Turns out, I’m two weeks older than Bird herself, so I offer to be her Age Correspondent and send back reports so she knows what to expect. Given her debut Australian tour stretches across December and January taking in a host of solo gigs as well as the Woodford Folk Festival, her birthday will be spent Down Under, but the prospect doesn’t bother Bird. Indeed, turns out she has quite an impromptu family already waiting for her here in the wings.

 

“I haven’t been to Australia before, but a tonne of my friends have headed over. So going there, it’ll be like a homecoming without it ever being home. I didn’t have the right context before to visit, I could have gone over, but to be honest, I would have played the Irish card, and I didn’t want to do that,” she says. “So I waited until we met the right people, and I’m also not in a hurry to do things. A lot of my friends have been travelling all over the world much longer than I have, and it’s made me think, ‘fuck, why aren’t I doing that?’

 

“Since then, we met really fabulous people, like promoter/booker Cathy Kirkpatrick and Woodford’s Chloe Goodyear, they’re both really special.
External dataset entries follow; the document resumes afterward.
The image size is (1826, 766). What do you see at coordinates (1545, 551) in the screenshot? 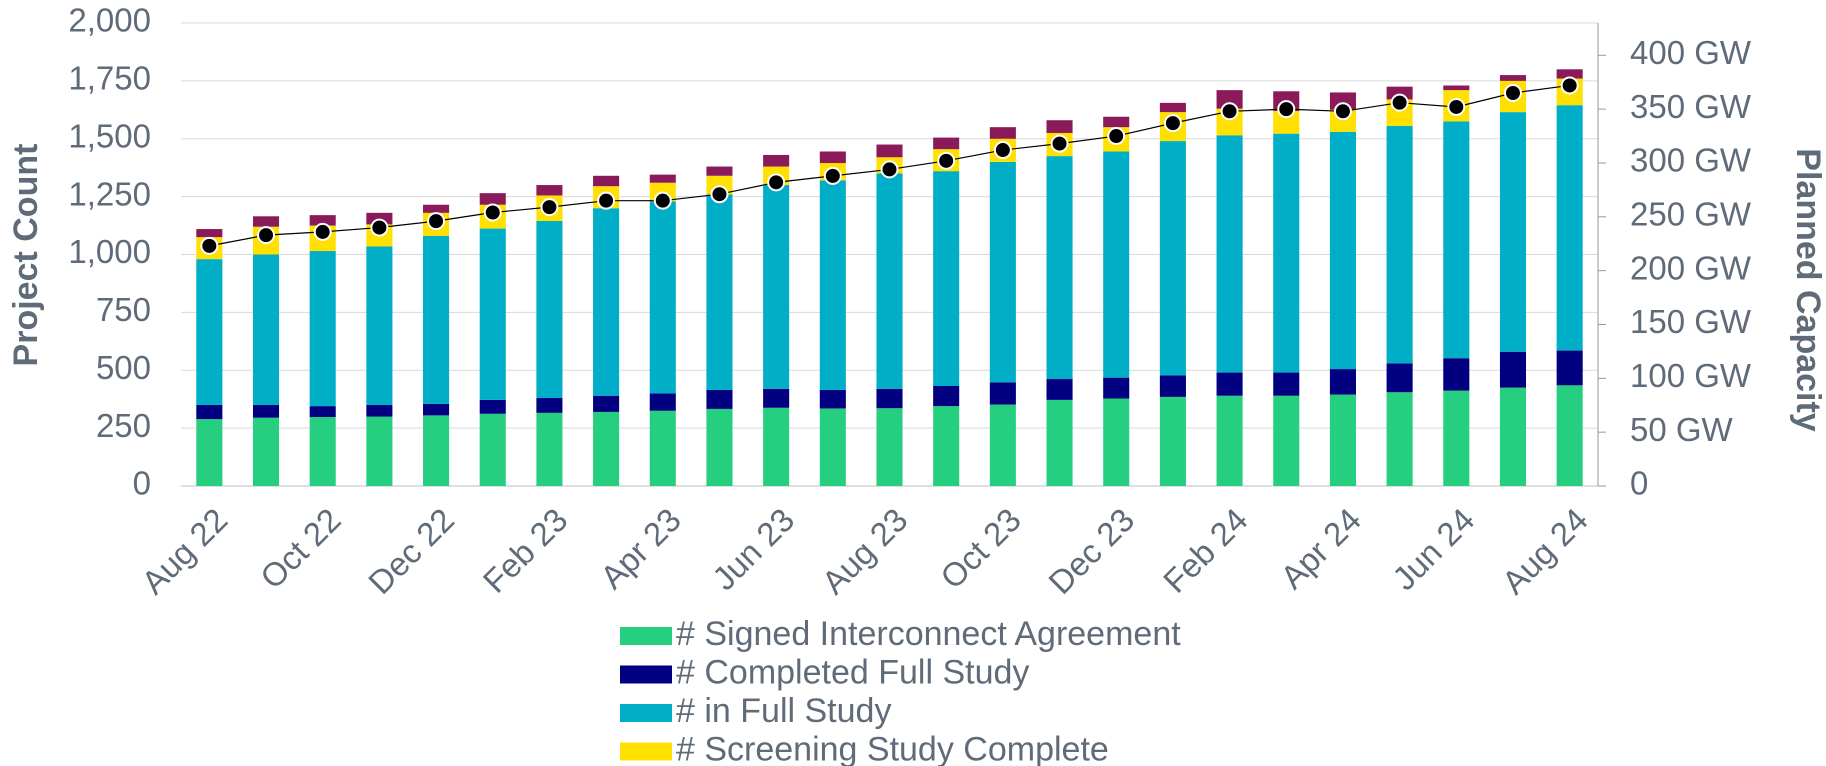
I see `x-tick-label: Aug 24` at bounding box center [1545, 551].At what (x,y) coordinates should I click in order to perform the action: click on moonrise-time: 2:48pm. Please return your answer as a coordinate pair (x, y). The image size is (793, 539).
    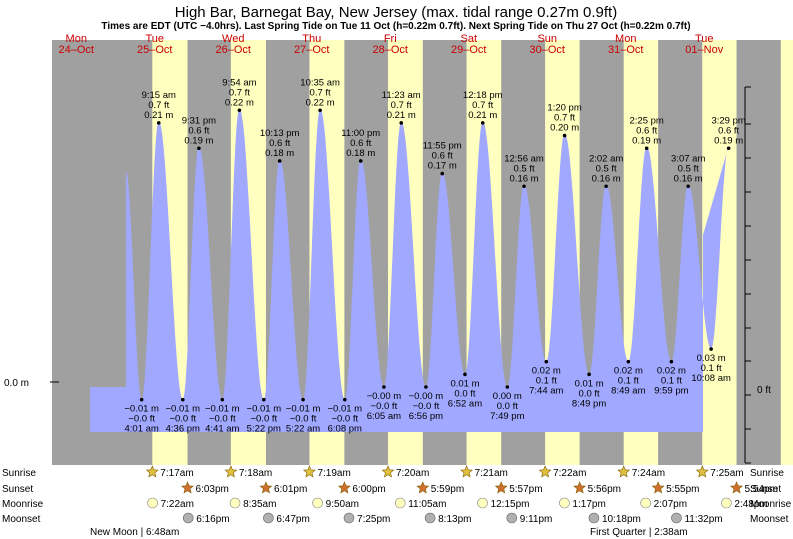
    Looking at the image, I should click on (750, 504).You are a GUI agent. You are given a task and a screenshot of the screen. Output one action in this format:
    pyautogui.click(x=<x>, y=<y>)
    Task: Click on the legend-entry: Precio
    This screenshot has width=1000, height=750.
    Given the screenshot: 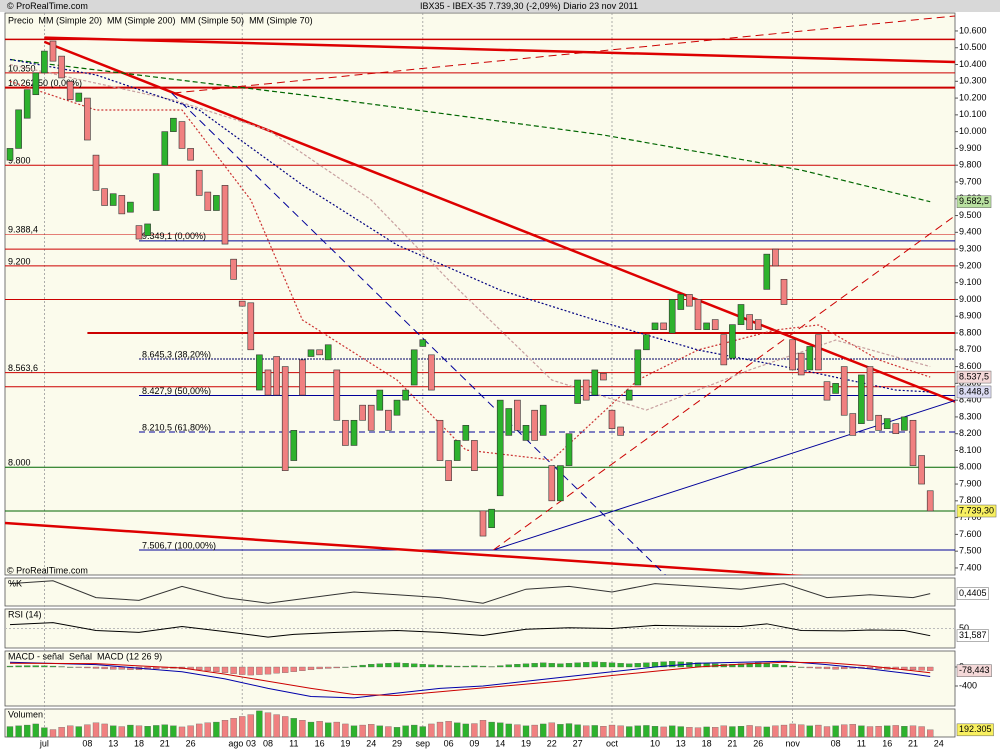 What is the action you would take?
    pyautogui.click(x=21, y=20)
    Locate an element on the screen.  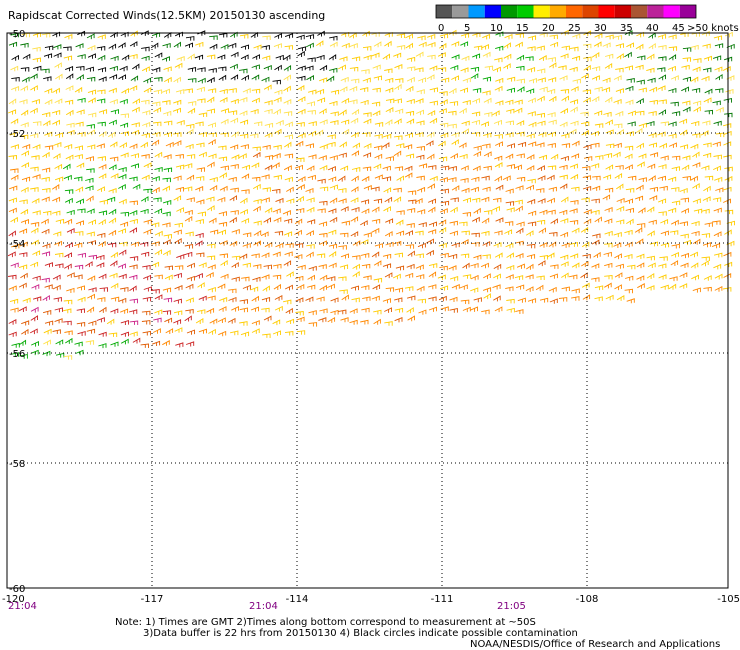
lon-label: -108 is located at coordinates (588, 600). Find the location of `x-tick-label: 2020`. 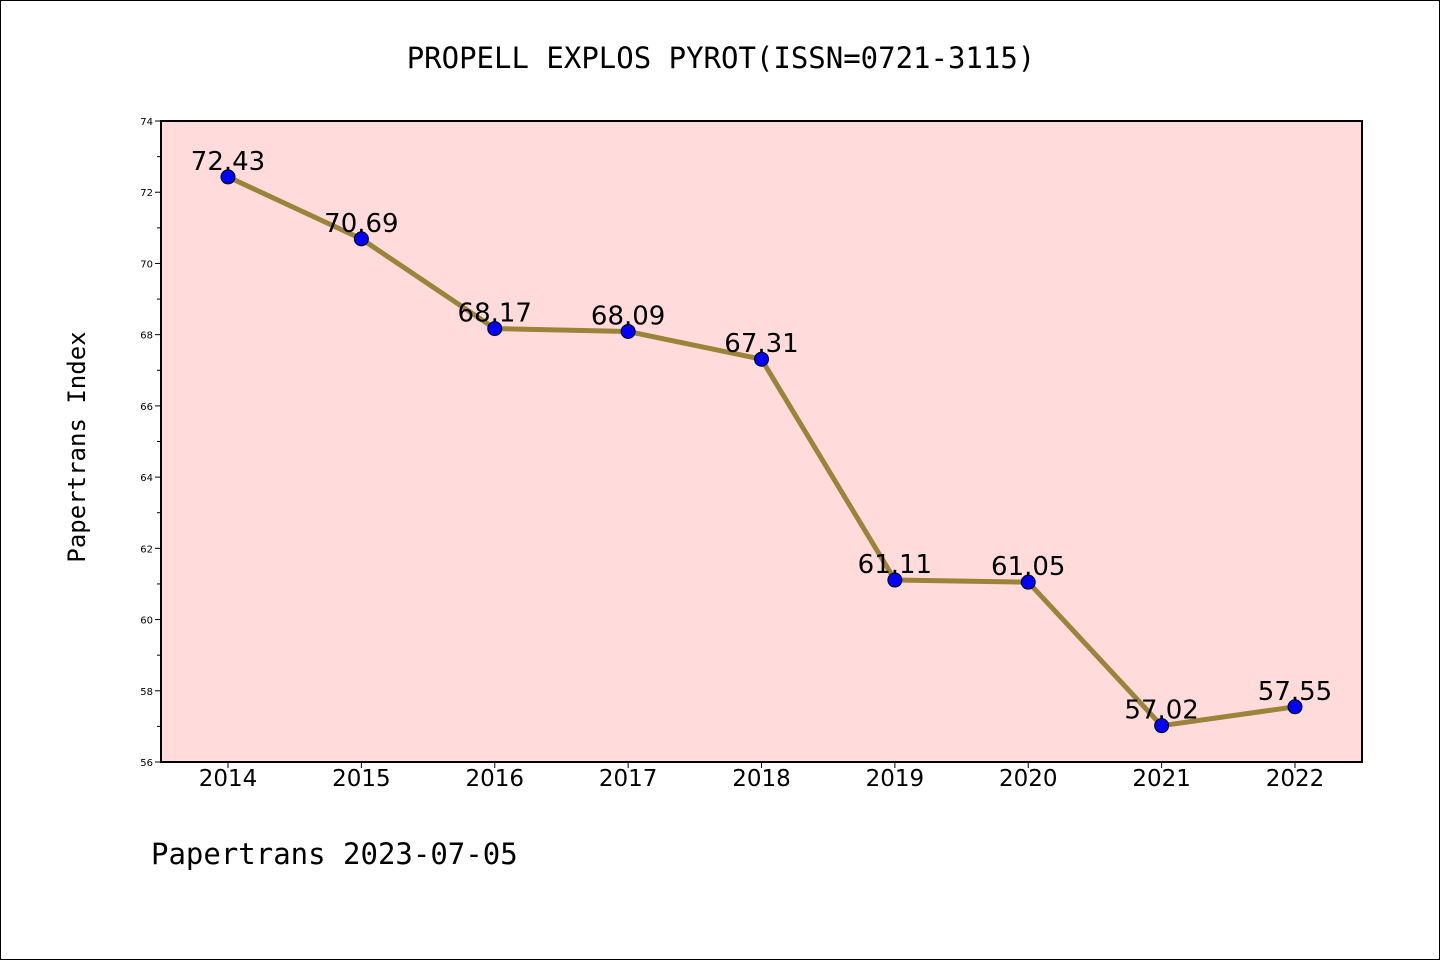

x-tick-label: 2020 is located at coordinates (1028, 779).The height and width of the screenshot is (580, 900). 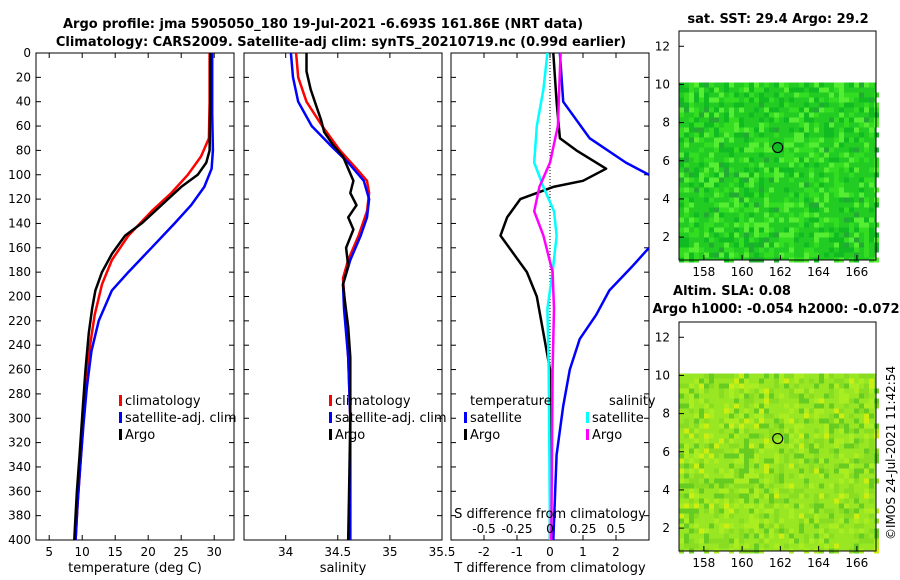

Now, with all of what I’ve done, that’s been the making of who I am, distilling down to the essence of who I want to be working with. I’ve done the whole licking ashtrays and kissing arses thing, and there’s not a lot of that in me. I’d rather be working. And that just took time. I had the opportunity before, but now it feels right. Took it’s time, though.”

 

Better late than never, and while I’m sure Bird would have been warmly welcomed had she breached our shores years ago, there’s likely truth in her commitment to biding time; her live energy is the stuff of legend, and her most recent album, Home, is one hell of a showcase of her talents. She is being supported by Tullara – that self-same friend who supported her all those moons ago – as she takes her solo show state to state, and while I’m fully expecting the same wild dervish she displays at home, Bird has taken cues from an unlikely source to ensure at least a portion of each performance is hers, and hers alone.

 

“I was watching this thing about Anthony Hopkins, and he said the more you give of yourself, the less you can take away for yourself. If you give away 100 percent, what can you take back at the end and think, ‘I’ve learned something today’? So give 90 percent, and be calm with what you’re giving,” says Bird. “In a situation where you’re supposed to be creatively open and free and on and giving and forthright all the time, you want to show people your real side. So do 90 percent for the show, and 10 percent for you. Writing, you also have to be true, I have to dig down deep and see what the song wants to say.

 

“But ultimately, I’m just a vessel; the song is going to tell me what instrument it wants to go to, and I think that’s why I become magnetised to a certain style or beat. That’s how my songs get written. I just learn how to play these instruments that the song wants me to learn. I honestly feel like I’m not even part of the parcel any more, but it still makes me grateful. I just try to stay open to it.”